---------- Dataset ----------
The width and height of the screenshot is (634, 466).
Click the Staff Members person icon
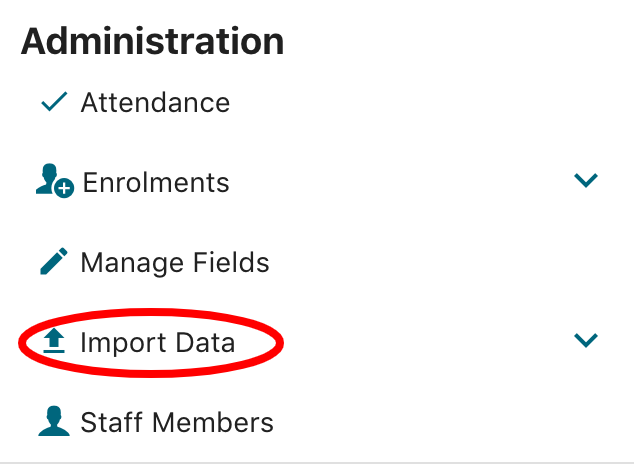point(54,422)
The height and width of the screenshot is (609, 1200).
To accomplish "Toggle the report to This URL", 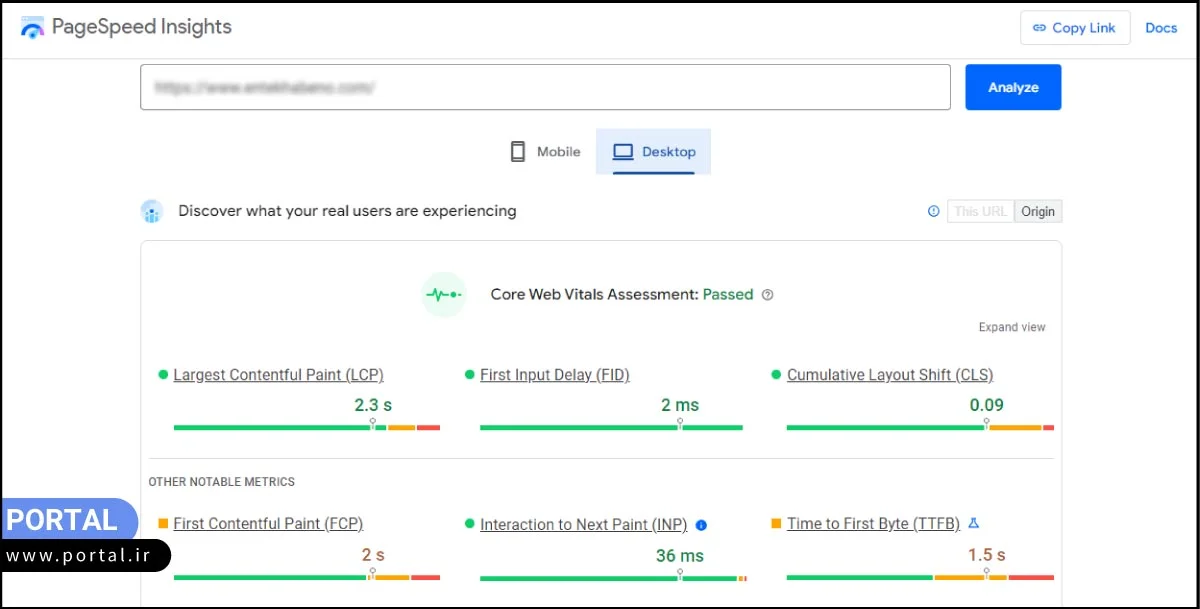I will 980,211.
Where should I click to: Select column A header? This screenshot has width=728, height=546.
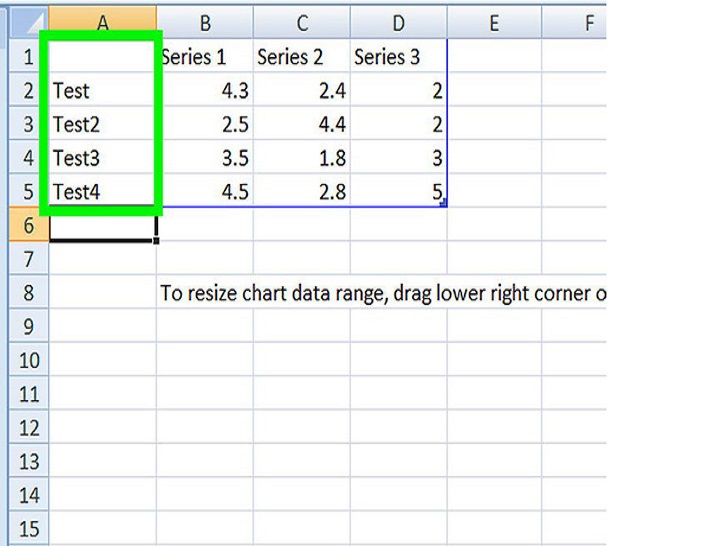(102, 22)
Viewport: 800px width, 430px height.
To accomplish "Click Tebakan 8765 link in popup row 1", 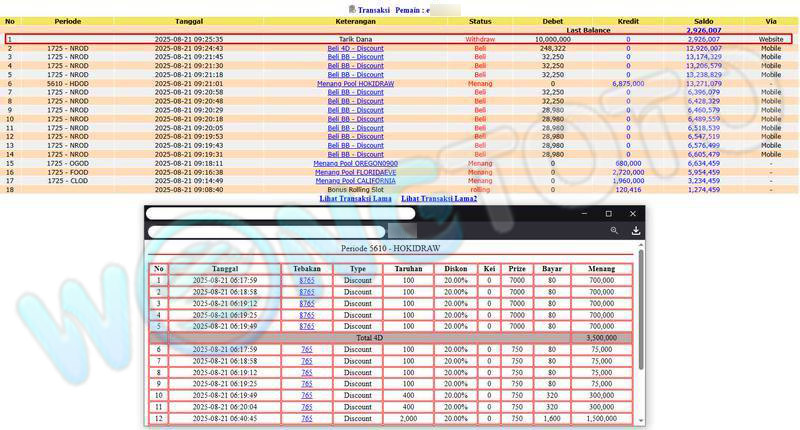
----------
## What you have to do
Restate word for word each line from the one containing "Where should I" through the end of the material, pictures excluded.

## Result for this task
Where should I click to: Select column A header? This screenshot has width=728, height=546.
(102, 22)
Viewport: 800px width, 430px height.
To accomplish "Click Tebakan 8765 link in popup row 1", 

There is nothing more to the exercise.